**Assignment:** A faithful retyping of every entry below is wanted, with images left out.

········

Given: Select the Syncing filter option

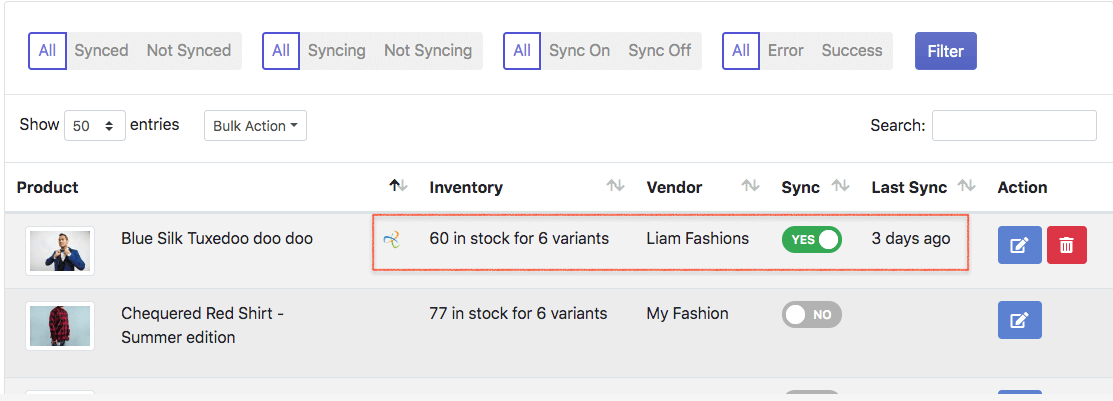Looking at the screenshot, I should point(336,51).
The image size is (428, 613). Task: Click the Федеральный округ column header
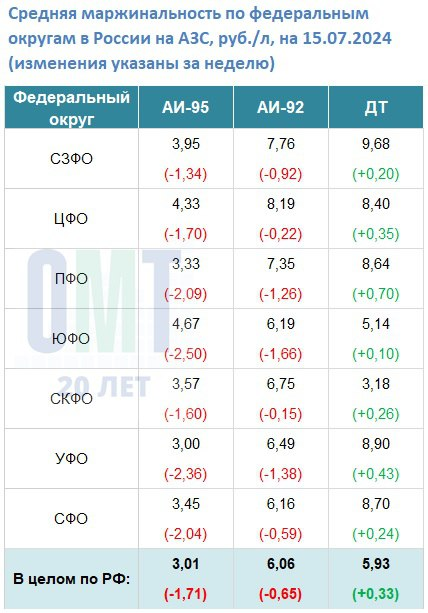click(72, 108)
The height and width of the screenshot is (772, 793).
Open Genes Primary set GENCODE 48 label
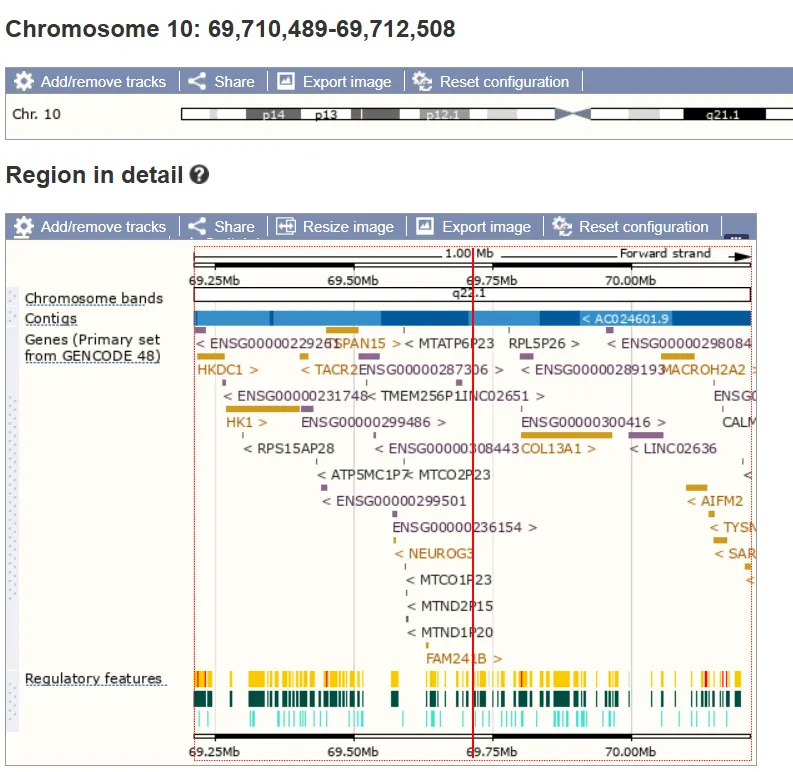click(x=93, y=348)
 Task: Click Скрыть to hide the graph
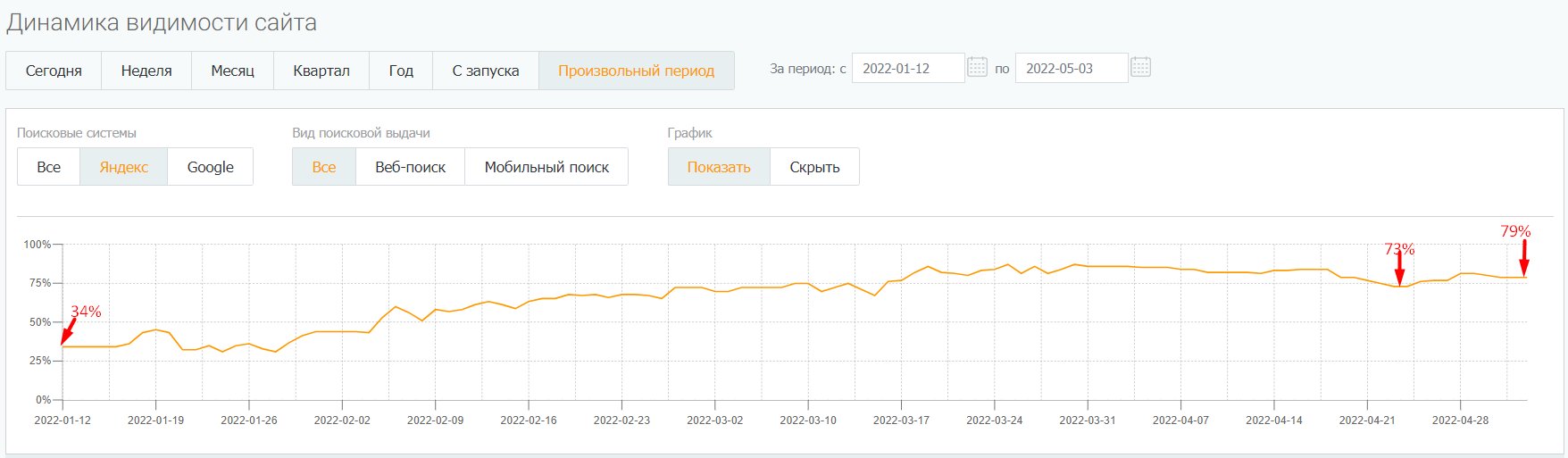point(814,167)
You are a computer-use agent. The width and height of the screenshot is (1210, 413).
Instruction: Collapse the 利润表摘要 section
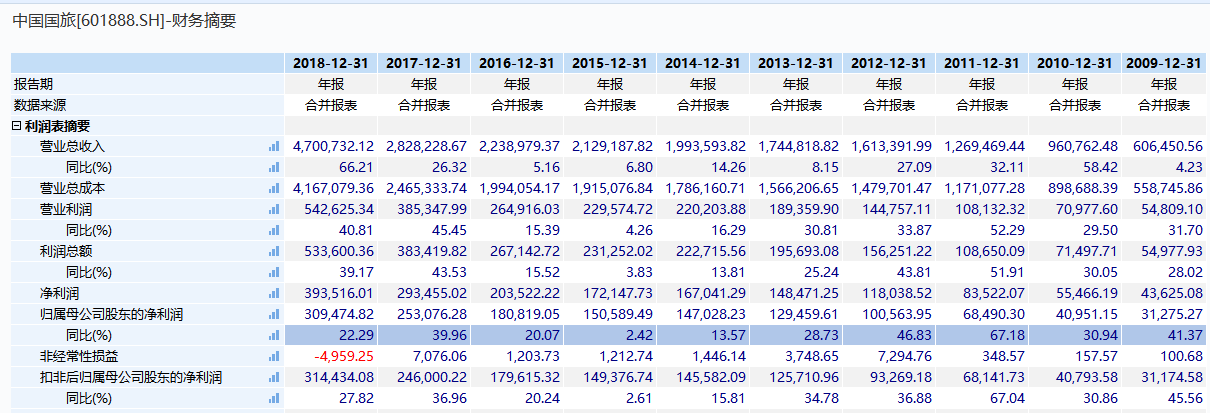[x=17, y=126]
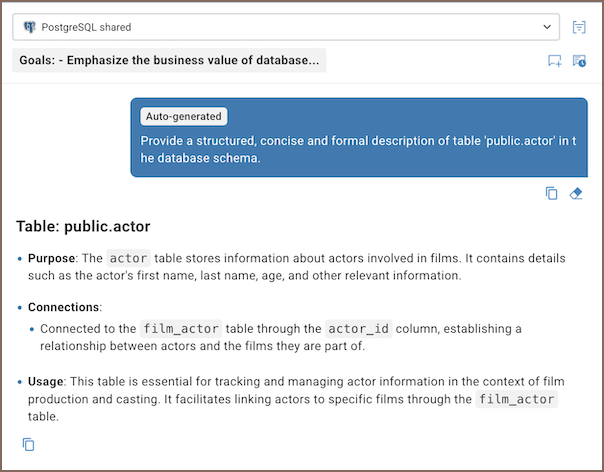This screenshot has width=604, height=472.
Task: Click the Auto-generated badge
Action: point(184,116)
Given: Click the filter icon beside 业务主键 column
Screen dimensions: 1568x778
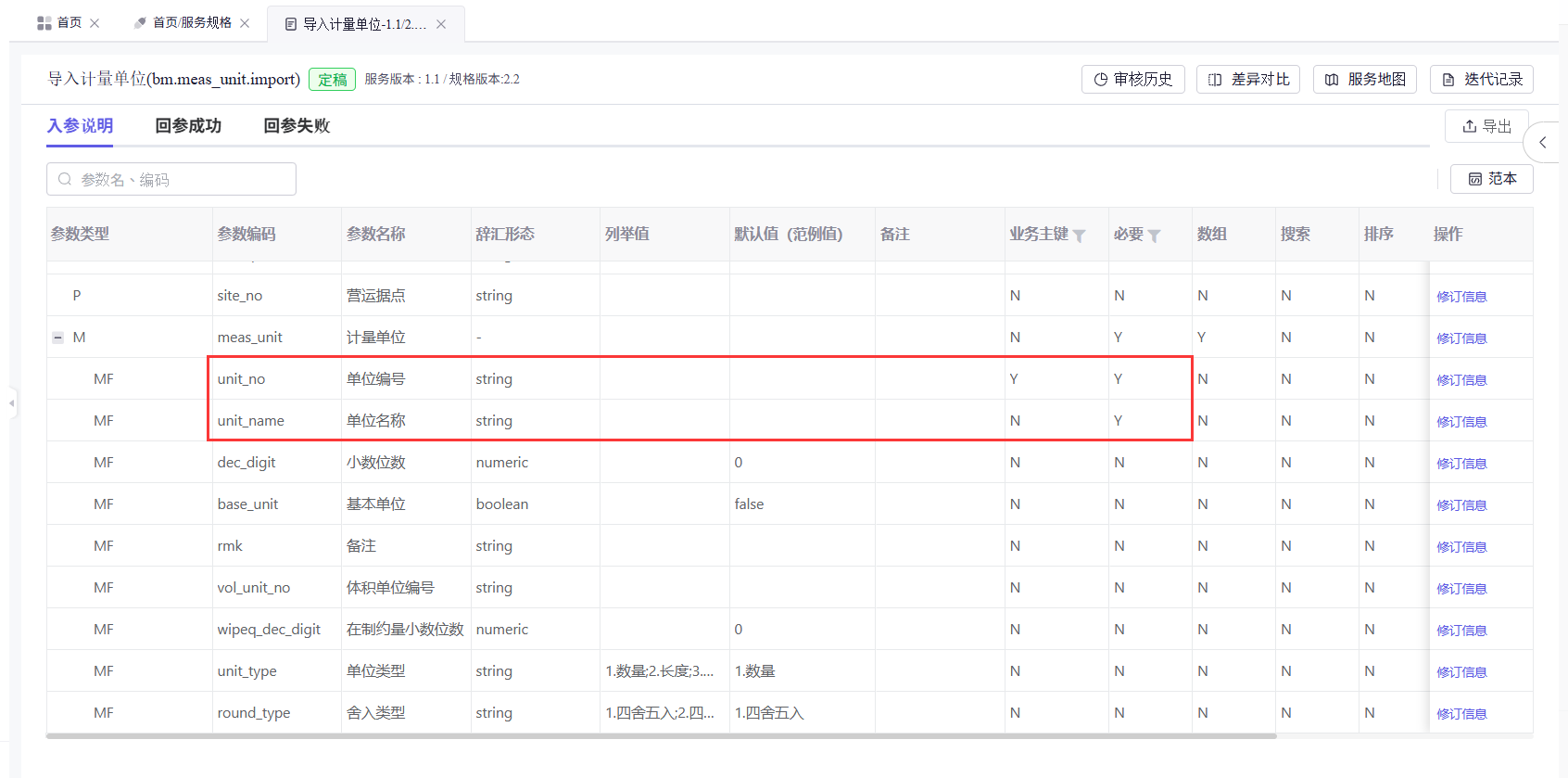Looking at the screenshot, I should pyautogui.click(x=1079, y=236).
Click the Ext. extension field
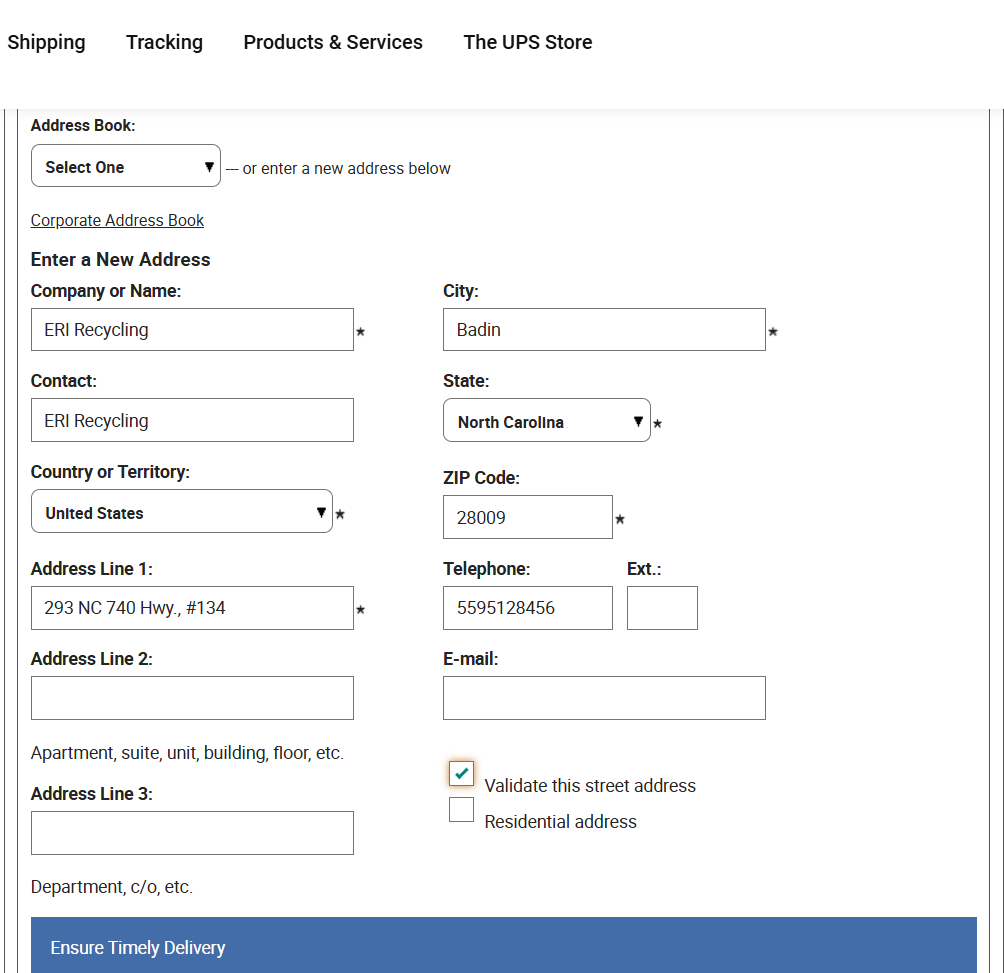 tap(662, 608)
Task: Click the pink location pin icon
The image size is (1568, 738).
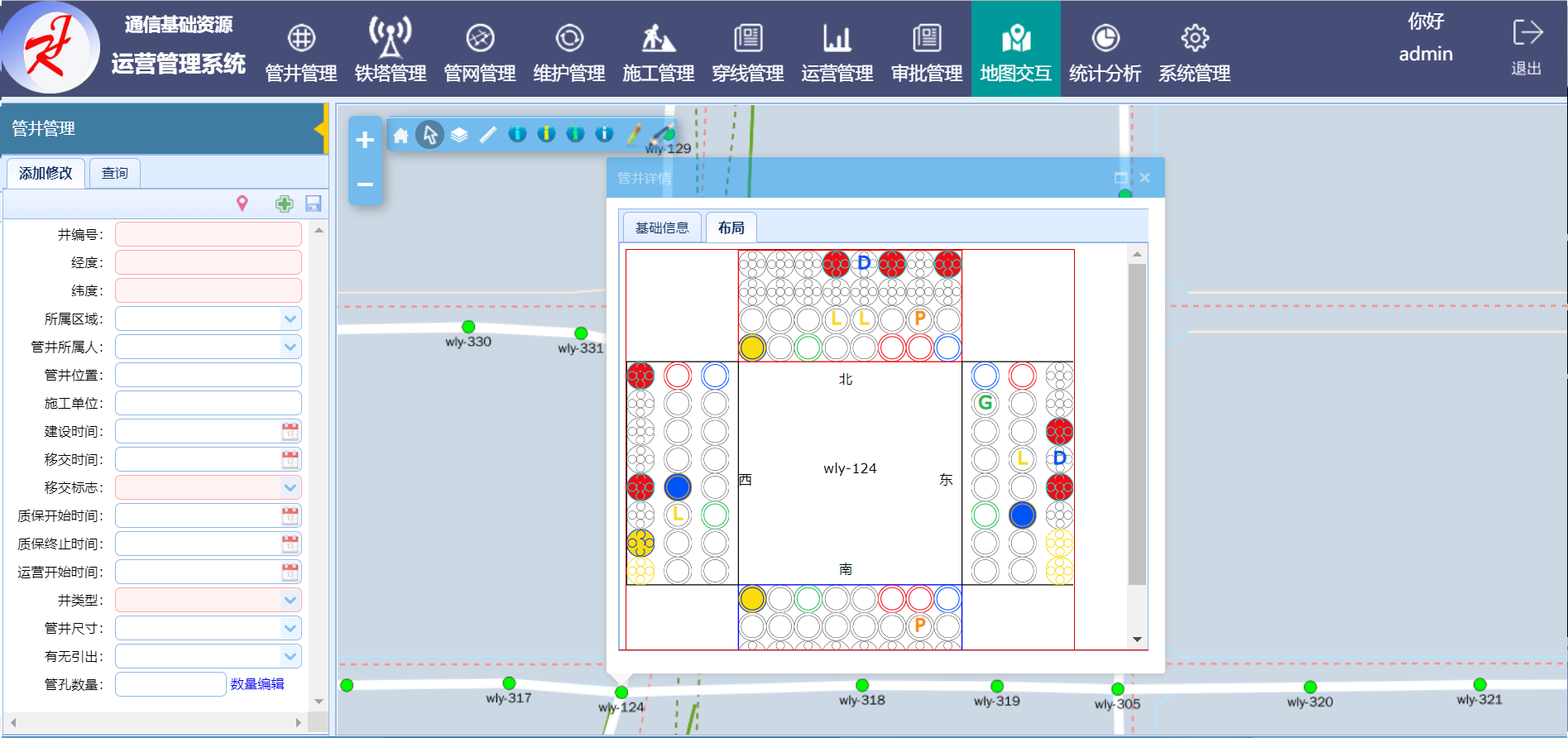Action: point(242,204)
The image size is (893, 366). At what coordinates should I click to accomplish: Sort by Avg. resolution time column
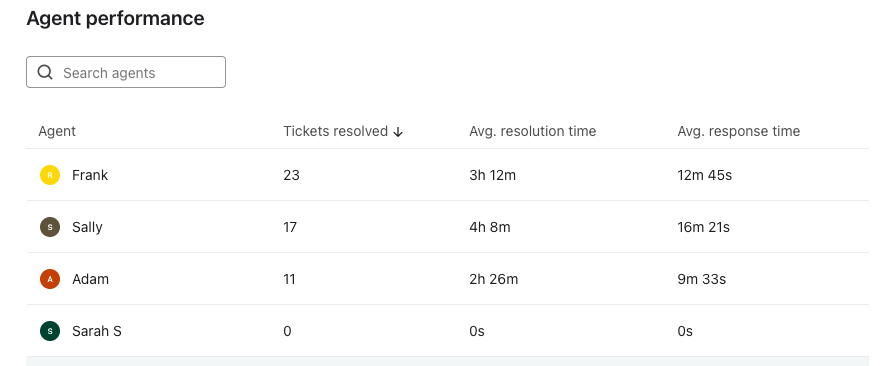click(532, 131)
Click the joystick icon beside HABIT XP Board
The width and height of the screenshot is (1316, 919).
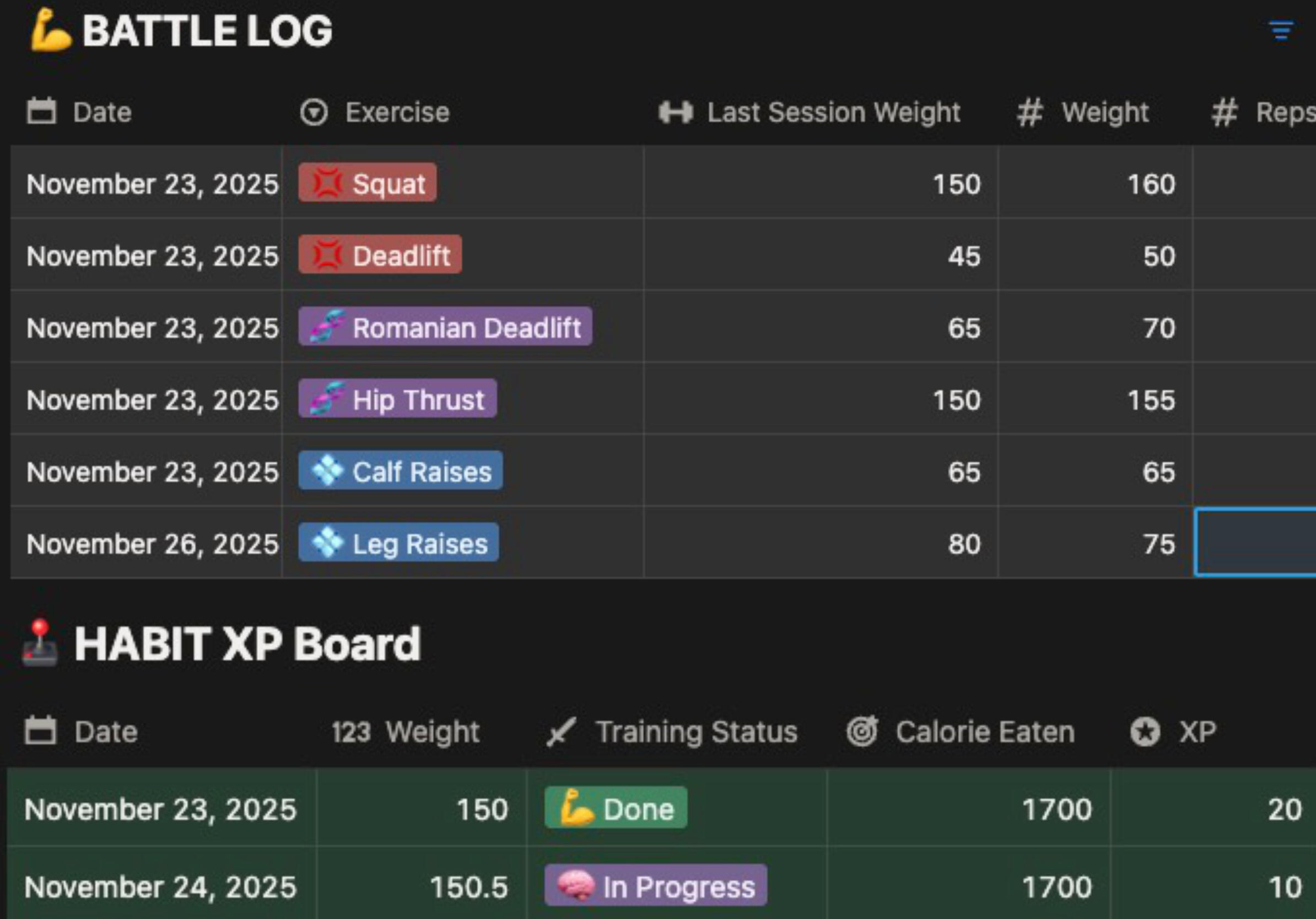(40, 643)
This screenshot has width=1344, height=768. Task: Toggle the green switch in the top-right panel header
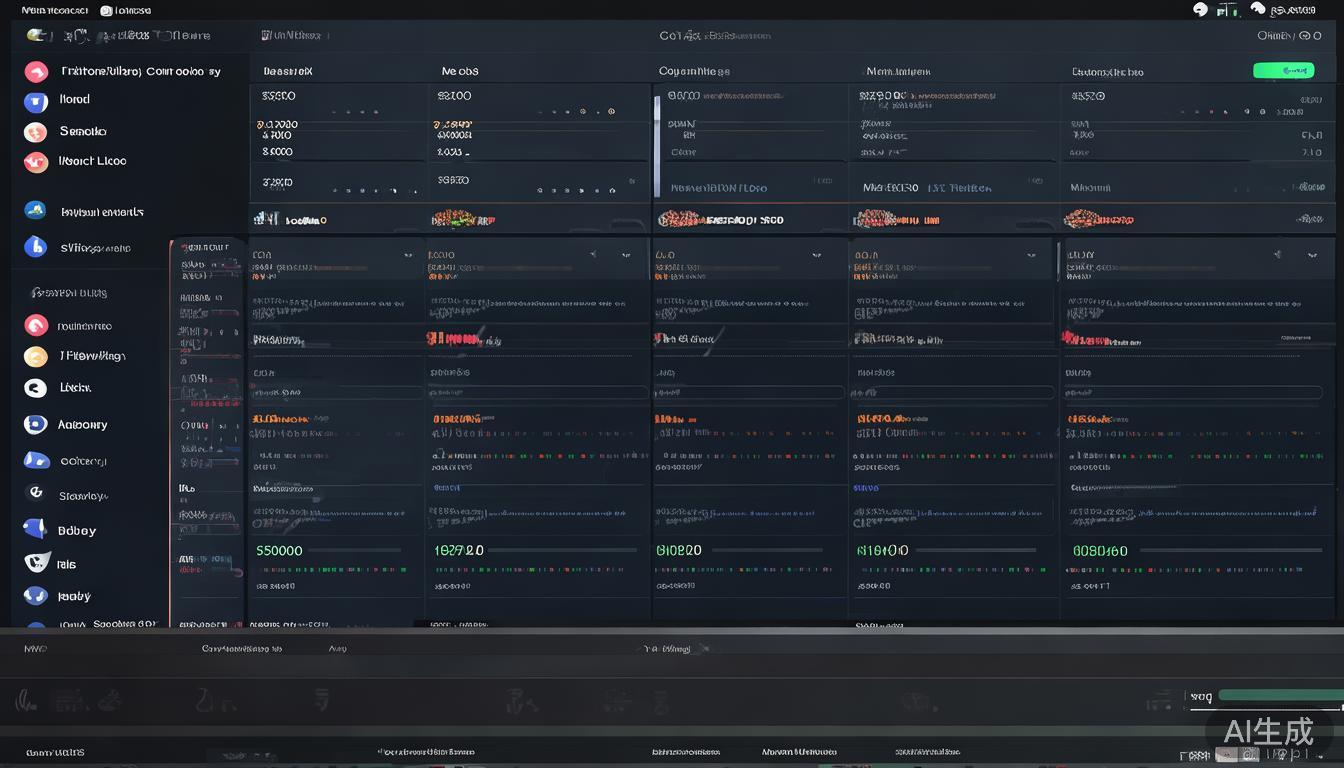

········

**Task output:**
Given: Select the Syncing filter option

Looking at the screenshot, I should point(336,51).
The image size is (428, 613). Task: Click the Федеральный округ column header
click(72, 108)
The height and width of the screenshot is (772, 793).
Open Genes Primary set GENCODE 48 label
click(x=93, y=348)
 Task: Click Скрыть to hide the graph
point(814,167)
You are a computer-use agent. The width and height of the screenshot is (1210, 413).
Instruction: Collapse the 利润表摘要 section
[x=17, y=126]
This screenshot has width=604, height=472.
Task: Click the Auto-generated badge
Action: point(184,116)
Given: Click the filter icon beside 业务主键 column
Screen dimensions: 1568x778
Looking at the screenshot, I should pyautogui.click(x=1079, y=236).
Click the Ext. extension field
 tap(662, 608)
Task: Click the pink location pin icon
The image size is (1568, 738).
Action: point(242,204)
The image size is (893, 366). At what coordinates should I click to accomplish: Sort by Avg. resolution time column
click(532, 131)
Click the joystick icon beside HABIT XP Board
The width and height of the screenshot is (1316, 919).
(40, 643)
This screenshot has width=1344, height=768. Task: Toggle the green switch in the top-right panel header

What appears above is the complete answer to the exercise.